◆ STATED GOAL 1
In the text about the writer's mother, how many years from now does the writer imagine being when looking at the mother as if in a mirror?

◆ TEXT EXCERPT

## start

It’s rare that I get a chance to spend time with, and even see my mom anymore – mainly because I’m constantly on the go, working, busy — focusing my attention elsewhere. So busy that I’m almost an entire week late in writing this.
If you get a chance, tell your mother that you love and appreciate her. She is the one who will love you and support you throughout all of your walks of life. She is the one who can dry your tears and her holding you can make any troubles subside. She knows you better than anyone – better than you know yourself, and she will always be there, despite your flaws and faults. She knows something is up – whatever it may be - just by the way you walk up the stairs into your house. She would fight for you, die for you, and has physical pains when she knows something going wrong with you. You are her baby, and she will love you until the bitter end.
My relationship with my mother is a very interesting one; Not only do we look like twins, but our personality, temperament, mannerisms, and behaviors are identical. We know how the other will react, we know what the other is thinking, and we know exactly how to love the other (and push the others’ buttons!). It’s uncanny the resemblance we have physically, but even more uncanny the resemblance we have spiritually and emotionally. When looking at this absolutely stunning woman, I feel like I am looking at myself in the mirror, 36 years from now [sorry to announce your age, Ma ;) ]. I only hope to be half the woman she is today.

## end

◆ STATED GOAL 2
Please return the lines of the records from the one holding "I will pos(121,333)." through the end of the records, inclusive, reproduced line for line.

◆ SOURCE DATA
## start

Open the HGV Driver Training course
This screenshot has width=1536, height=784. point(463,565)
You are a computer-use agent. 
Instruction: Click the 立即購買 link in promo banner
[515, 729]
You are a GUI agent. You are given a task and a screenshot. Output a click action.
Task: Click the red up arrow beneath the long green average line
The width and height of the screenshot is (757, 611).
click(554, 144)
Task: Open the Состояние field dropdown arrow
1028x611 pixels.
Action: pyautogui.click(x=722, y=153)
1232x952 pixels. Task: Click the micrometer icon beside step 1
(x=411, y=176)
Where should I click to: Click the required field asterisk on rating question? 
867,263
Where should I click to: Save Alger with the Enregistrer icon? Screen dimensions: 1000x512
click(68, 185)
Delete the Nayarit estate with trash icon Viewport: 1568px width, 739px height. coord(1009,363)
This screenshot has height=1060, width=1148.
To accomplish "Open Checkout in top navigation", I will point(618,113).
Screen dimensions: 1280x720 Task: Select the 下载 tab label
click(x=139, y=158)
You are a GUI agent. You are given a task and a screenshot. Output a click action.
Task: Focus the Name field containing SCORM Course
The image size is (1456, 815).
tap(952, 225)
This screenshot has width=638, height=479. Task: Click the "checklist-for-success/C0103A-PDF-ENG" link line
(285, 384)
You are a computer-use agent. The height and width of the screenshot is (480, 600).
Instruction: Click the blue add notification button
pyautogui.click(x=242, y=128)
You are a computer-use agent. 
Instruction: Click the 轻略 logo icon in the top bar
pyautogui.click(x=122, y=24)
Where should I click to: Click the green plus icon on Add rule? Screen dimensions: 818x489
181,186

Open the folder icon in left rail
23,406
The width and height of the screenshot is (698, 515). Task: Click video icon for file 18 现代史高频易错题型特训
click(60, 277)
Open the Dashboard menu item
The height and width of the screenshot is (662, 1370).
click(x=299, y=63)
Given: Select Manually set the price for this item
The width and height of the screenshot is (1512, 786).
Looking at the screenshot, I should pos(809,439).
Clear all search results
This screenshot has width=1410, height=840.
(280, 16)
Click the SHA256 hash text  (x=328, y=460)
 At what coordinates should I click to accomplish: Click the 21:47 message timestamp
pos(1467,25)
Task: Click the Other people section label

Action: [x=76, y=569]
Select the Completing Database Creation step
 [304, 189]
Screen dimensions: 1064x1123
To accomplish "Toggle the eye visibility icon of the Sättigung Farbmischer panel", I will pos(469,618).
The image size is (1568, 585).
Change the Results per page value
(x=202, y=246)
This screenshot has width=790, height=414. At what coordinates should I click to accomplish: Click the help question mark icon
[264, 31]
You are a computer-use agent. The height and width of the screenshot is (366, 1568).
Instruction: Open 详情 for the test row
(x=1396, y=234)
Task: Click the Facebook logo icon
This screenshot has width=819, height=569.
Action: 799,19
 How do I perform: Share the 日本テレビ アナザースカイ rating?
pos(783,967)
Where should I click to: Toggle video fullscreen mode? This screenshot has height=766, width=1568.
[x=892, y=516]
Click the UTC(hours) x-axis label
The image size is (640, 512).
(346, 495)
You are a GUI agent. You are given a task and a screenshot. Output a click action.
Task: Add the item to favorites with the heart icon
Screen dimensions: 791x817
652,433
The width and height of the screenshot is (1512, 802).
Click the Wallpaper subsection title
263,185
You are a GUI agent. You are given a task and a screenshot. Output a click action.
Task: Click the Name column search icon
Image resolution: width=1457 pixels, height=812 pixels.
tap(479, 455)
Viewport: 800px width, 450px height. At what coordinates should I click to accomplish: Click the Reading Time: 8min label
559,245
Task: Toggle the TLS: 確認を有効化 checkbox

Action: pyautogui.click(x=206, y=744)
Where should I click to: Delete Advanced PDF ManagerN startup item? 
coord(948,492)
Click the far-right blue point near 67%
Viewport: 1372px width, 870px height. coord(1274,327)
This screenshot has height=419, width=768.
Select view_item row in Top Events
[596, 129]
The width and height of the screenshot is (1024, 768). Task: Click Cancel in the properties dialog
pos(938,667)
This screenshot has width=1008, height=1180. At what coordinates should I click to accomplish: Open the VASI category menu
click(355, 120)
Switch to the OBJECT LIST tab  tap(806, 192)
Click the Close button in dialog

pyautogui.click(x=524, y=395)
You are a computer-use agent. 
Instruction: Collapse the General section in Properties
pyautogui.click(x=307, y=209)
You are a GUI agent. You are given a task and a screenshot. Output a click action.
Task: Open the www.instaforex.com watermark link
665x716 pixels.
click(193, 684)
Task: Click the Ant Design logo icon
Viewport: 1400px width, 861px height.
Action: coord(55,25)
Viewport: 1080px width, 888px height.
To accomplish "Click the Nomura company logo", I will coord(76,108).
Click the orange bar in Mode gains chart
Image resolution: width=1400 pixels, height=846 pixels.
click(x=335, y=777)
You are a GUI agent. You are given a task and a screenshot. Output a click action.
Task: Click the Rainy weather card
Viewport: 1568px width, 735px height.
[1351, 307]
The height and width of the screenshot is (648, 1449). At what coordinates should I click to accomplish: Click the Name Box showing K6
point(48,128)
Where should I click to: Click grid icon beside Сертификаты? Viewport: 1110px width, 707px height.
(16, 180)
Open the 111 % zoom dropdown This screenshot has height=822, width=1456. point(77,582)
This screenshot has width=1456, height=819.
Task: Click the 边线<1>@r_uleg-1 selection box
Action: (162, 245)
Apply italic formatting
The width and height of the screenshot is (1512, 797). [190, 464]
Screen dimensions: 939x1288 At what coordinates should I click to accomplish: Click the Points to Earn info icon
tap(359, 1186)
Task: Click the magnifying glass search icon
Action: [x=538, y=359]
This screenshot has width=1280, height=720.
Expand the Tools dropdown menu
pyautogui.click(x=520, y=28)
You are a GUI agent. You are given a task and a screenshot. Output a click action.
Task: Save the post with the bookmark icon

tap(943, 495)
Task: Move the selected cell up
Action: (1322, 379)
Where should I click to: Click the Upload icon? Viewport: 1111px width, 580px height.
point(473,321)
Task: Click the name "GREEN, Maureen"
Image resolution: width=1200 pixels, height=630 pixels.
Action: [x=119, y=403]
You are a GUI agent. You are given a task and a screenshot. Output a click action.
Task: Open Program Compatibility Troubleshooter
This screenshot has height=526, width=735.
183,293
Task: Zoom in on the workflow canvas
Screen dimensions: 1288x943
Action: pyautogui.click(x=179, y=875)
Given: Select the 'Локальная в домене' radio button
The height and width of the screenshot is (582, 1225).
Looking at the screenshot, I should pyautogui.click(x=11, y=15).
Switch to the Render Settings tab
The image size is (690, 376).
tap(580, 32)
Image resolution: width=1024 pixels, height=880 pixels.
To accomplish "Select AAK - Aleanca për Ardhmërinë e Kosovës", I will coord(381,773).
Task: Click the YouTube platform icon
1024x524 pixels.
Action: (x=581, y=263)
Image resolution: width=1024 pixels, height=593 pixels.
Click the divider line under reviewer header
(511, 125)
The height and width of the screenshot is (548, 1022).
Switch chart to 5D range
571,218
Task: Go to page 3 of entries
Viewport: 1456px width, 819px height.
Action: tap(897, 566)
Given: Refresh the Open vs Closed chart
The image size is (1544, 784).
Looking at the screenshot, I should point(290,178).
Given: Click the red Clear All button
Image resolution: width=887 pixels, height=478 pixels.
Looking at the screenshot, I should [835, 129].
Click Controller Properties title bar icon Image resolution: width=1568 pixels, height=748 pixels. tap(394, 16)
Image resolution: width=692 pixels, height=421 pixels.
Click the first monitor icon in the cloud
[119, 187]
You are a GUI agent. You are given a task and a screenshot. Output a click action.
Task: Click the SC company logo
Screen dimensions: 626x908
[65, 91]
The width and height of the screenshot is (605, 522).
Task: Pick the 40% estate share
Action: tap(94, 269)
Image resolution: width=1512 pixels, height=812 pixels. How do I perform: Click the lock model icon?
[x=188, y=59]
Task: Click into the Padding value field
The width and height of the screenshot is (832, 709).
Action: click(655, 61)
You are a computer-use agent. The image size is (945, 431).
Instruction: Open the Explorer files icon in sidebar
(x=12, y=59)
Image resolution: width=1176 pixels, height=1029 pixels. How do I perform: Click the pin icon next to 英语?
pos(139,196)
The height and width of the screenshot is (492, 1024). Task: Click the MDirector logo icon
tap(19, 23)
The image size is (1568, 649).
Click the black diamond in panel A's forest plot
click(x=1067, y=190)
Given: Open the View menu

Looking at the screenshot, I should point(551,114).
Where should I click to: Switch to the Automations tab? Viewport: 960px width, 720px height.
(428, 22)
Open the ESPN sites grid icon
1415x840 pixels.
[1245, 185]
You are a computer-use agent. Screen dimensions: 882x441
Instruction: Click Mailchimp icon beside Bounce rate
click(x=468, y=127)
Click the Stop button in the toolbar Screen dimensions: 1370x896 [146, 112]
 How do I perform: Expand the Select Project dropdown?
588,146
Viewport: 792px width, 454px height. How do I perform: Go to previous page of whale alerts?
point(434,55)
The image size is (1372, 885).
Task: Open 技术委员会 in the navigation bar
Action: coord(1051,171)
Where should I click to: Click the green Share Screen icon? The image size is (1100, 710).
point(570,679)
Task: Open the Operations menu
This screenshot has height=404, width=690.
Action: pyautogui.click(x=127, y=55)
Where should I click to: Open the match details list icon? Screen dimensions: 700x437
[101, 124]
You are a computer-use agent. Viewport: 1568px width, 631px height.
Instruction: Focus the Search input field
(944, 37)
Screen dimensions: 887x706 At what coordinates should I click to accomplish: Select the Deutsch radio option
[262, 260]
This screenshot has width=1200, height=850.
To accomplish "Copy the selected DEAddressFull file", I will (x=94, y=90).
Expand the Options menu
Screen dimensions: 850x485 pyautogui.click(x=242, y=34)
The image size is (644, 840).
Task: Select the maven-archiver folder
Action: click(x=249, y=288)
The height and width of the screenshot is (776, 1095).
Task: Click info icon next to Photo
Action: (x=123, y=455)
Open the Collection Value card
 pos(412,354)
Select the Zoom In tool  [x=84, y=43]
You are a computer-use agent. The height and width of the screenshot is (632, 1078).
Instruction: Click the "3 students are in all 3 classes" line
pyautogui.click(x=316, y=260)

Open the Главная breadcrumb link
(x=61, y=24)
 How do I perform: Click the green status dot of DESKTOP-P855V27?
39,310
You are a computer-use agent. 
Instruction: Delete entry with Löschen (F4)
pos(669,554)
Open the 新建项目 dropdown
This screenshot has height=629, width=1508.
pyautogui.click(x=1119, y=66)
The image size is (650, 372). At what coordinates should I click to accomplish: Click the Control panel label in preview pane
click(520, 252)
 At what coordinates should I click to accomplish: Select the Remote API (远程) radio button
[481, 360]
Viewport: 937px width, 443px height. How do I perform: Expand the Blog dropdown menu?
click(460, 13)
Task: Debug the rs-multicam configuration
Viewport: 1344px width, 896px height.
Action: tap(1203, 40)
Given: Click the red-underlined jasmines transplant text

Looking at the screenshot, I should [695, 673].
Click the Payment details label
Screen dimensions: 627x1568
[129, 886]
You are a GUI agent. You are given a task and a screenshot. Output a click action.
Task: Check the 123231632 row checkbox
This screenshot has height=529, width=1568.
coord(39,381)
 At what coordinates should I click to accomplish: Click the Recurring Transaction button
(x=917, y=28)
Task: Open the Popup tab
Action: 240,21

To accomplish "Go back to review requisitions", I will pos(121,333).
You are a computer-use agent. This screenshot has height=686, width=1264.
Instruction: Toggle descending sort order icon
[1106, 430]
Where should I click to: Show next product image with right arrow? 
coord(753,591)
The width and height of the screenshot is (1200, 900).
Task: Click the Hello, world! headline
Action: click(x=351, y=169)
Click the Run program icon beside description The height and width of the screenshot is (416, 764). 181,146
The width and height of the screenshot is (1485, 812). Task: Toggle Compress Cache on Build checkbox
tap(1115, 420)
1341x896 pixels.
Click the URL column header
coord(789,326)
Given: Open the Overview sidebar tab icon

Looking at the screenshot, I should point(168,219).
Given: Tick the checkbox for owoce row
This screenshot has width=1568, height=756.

## end

◆ EXERCISE ANSWER 1
36 years from now.

◆ EXERCISE ANSWER 2
To accomplish "Go back to review requisitions", I will pos(121,333).
You are a computer-use agent. This screenshot has height=686, width=1264.
Instruction: Toggle descending sort order icon
[1106, 430]
Where should I click to: Show next product image with right arrow? 
coord(753,591)
The width and height of the screenshot is (1200, 900).
Task: Click the Hello, world! headline
Action: click(x=351, y=169)
Click the Run program icon beside description The height and width of the screenshot is (416, 764). 181,146
The width and height of the screenshot is (1485, 812). Task: Toggle Compress Cache on Build checkbox
tap(1115, 420)
1341x896 pixels.
Click the URL column header
coord(789,326)
Given: Open the Overview sidebar tab icon

Looking at the screenshot, I should point(168,219).
Given: Tick the checkbox for owoce row
This screenshot has width=1568, height=756.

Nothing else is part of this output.